Of the 94 new partners on the New Partners list this year, 55 earned their law degrees in-state. Saint Louis University School of Law saw 19 alumni make partner. Fourteen were from Washington University School of Law, 13 from the University of Missouri and nine from the University of Missouri-Kansas City.

Is being from the area — or educated in-state — an advantage to advancing through firm ranks? Or does the commonality just mean that people from the region like staying close to home?

New partners, established attorneys and law school career administrators cite family ties and strong alumni networks as well as a welcoming environment for practicing law as reasons young attorneys seek an education and a career in the Midwest. One new partner who grew up in Missouri returned home after years of practicing in London, and one has been putting down roots here for a dozen years, since she left China for UMKC.

Beginning

The incentive to stay local and to grow into partnership begins in law school, if not before.

Lisa Key, assistant dean for career development and student services at the University of Missouri School of Law, said Mizzou graduates are practicing law in all of Missouri’s 114 counties and the city of St. Louis.

“It’s a strong alumni network,” she said. “It provides strong support. We promote to our students the network of University of Missouri law school alumni through the state.”

Key said that typically only about 15 percent of each law school class comes from out of state. After graduation, about 15 percent — though not, she noted, the same students — leave Missouri to begin practicing law.

At Wash U, the percentage of students coming from out of state is much larger, at 82 percent in 2012, said Katherine P. Scannell, assistant dean for law career services. But the biggest concentration of alumni is here in Missouri.

“Even as Wash U has begun to draw students from all over the country, many come here and want to stay in Missouri,” she said. The 261-member class of 2012 had 46 students from Missouri, but 69 students were employed in the state after graduating, Scannell said.

Mary Pat McInnis, assistant dean at Saint Louis University School of Law’s office of career services, said most SLU law grads work in the St. Louis area or in southern Illinois. Advisers at universities and law schools nationwide tell students to think about where they’d ultimately like to practice as they are choosing where to study, she said. Young attorneys across the country often start their practice close to where they attended law school, she said.

But specific programs can lead students to attend a specific school, whether they want to practice in that region or not. The incoming class at SLU Law, she said, had students from 25 states. Graduates who don’t stay local often head to Washington, D.C.

“That is where we have a significant footprint” outside St.
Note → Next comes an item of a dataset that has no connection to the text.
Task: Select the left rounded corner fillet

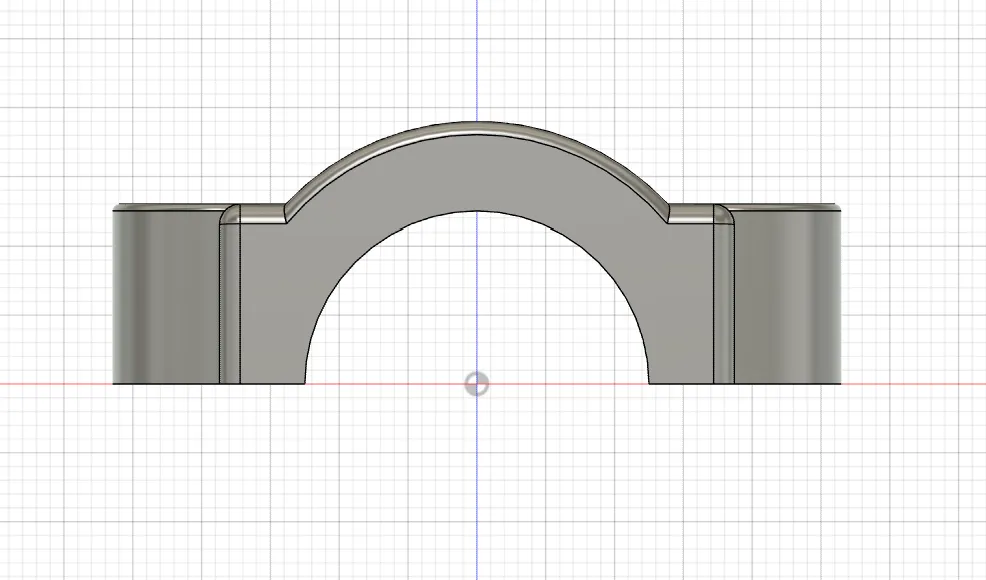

Louis, she said, based on the school’s health law program, rated No. 1 in the US News and World Report rankings for eight years in a row.

Firms, too, she said, are interested in hiring from the locally developed talent pool.

“Law firms put a lot of money into people, into training and retaining them and grooming them to be good lawyers and partners in their firms,” she said. “You don’t want a flight risk — that’s a lot of money.”

Don G. Lents is chairman of Bryan Cave, the St. Louis-headquartered multi-national firm that leads Missouri Lawyers Weekly’s MOney 20 list of the state’s top-earning firms. Of the four new Missouri partners this year, two have in-state educations, one at Wash U and one at SLU.

“I don’t think our experience has been that it’s disproportionate,” the Harvard-educated Lents said of Missouri-educated attorneys making partner. “We bring into the firm lots of lawyers from different places, including law schools in Missouri.”

Strong networks

Matt Dameron became an equity partner at Stueve Siegel Hanson in Kansas City last year, working in the firm’s public client, commercial litigation and securities practices. He grew up in Sedalia, a small Missouri town outside Kansas City, and earned his undergraduate and law degrees at Mizzou.

“I like the practice of law in the Midwest,” he said. “We’re fortunate in the Midwest to get to practice law in a way that you can maintain some work-life balance. You work with other lawyers who are friendly and amicable. I think I’d enjoy it less in Los Angeles or Chicago.”

That is not, he added, to downplay the skills of Midwestern counsel.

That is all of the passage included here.